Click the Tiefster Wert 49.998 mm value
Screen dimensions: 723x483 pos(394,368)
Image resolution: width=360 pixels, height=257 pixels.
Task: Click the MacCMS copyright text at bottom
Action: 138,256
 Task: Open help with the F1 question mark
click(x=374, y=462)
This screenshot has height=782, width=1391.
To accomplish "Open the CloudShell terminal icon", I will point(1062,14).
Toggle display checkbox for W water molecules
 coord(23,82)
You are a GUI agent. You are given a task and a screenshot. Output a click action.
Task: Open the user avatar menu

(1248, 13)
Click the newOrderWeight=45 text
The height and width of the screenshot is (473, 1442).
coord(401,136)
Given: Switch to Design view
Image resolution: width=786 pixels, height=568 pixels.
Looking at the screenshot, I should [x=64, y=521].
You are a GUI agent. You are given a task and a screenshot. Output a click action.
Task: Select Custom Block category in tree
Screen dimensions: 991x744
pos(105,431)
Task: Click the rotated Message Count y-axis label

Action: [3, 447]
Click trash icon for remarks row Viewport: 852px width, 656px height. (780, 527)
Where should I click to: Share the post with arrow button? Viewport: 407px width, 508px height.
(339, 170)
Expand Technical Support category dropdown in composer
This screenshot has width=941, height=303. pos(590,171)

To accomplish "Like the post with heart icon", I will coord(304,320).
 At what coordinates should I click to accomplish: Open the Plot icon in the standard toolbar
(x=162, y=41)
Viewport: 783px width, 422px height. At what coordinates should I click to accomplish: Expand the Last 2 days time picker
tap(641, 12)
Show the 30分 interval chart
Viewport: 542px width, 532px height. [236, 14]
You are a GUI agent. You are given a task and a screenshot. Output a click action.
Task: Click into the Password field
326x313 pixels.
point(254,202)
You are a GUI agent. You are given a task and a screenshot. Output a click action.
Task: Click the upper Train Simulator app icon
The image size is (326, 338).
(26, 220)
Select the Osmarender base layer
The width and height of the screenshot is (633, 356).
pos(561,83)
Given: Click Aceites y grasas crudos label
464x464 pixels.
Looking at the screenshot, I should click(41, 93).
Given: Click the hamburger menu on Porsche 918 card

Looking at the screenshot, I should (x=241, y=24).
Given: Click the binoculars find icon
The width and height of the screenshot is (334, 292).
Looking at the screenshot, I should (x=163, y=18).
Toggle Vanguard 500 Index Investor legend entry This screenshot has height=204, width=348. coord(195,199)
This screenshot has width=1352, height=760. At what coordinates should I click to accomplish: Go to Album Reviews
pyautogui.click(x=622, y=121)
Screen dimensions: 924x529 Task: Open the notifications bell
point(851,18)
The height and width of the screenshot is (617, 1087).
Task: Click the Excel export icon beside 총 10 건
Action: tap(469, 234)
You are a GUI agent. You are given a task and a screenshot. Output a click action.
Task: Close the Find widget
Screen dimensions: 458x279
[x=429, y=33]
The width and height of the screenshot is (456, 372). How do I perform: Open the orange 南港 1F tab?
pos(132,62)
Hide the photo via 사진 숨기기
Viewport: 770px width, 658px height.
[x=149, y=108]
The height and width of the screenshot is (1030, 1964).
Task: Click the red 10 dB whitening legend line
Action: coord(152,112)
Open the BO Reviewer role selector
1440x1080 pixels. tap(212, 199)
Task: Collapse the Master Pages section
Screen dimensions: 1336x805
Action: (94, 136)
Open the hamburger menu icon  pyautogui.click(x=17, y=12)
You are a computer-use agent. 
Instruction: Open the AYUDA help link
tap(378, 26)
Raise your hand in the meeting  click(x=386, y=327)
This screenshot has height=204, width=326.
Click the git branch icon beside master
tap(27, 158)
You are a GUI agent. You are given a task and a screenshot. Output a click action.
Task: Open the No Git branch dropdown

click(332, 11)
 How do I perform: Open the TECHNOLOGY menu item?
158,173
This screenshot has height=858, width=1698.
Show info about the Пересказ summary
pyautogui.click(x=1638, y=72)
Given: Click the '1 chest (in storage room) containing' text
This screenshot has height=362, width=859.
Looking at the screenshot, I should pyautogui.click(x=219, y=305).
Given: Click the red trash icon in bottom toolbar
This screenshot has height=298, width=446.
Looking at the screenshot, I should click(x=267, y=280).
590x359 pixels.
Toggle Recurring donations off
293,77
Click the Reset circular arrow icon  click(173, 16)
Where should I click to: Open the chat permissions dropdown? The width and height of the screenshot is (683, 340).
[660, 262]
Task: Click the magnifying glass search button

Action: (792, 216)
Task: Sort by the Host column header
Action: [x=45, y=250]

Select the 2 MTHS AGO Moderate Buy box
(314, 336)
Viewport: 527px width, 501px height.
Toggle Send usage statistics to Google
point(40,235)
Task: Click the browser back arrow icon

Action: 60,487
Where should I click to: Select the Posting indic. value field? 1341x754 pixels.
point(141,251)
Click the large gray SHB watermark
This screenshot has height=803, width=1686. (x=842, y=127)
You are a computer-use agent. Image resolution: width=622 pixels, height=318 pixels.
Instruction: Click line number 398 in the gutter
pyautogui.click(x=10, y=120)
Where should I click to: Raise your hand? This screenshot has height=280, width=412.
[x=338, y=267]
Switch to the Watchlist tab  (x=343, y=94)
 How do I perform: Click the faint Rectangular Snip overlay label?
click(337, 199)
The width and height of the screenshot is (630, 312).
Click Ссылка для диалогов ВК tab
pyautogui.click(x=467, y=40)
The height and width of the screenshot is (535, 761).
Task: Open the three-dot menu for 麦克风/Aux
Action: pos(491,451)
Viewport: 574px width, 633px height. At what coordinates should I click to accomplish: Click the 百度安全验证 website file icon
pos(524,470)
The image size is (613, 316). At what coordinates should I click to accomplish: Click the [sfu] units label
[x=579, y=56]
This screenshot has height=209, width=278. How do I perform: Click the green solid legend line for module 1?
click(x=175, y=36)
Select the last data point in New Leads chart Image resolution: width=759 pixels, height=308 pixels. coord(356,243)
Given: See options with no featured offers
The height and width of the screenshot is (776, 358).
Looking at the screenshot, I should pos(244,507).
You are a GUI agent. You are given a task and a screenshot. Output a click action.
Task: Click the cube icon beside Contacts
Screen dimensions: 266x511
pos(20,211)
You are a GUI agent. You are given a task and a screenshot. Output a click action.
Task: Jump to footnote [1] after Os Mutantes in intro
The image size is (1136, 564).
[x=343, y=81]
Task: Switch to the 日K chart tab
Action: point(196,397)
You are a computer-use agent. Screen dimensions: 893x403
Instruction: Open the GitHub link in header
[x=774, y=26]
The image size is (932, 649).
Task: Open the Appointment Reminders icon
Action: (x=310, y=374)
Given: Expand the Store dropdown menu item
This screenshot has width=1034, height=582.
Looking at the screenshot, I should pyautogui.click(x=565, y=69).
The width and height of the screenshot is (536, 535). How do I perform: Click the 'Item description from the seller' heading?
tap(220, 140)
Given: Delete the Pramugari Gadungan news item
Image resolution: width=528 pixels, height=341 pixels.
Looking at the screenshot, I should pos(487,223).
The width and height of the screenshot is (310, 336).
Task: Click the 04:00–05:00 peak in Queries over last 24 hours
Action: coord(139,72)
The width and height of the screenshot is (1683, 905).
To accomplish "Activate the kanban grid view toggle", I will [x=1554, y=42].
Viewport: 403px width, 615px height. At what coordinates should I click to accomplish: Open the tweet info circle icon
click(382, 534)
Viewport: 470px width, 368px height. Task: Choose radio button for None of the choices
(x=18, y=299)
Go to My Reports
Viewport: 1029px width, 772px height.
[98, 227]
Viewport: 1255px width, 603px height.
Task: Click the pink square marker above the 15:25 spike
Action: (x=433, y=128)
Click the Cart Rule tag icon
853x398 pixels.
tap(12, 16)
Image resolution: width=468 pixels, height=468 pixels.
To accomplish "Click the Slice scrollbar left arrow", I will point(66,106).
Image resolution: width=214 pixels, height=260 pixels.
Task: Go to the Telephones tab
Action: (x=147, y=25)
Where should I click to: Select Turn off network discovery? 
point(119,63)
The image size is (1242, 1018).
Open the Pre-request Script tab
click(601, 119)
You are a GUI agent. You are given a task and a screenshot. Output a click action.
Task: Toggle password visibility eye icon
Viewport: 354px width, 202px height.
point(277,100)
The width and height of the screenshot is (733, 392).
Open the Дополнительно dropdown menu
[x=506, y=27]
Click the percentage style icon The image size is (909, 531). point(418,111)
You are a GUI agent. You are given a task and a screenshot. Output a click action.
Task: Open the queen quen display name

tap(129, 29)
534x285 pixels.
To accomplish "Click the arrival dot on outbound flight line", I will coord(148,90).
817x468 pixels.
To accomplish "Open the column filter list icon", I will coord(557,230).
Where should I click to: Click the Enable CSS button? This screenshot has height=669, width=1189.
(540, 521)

..............................

Task goal: From the data above, extract every line that contains the string "button".

The reply:
Where should I click to: Share the post with arrow button? Viewport: 407px width, 508px height.
Task: Click the magnifying glass search button
Viewport: 470px width, 368px height. Task: Choose radio button for None of the choices
Where should I click to: Click the Enable CSS button? This screenshot has height=669, width=1189.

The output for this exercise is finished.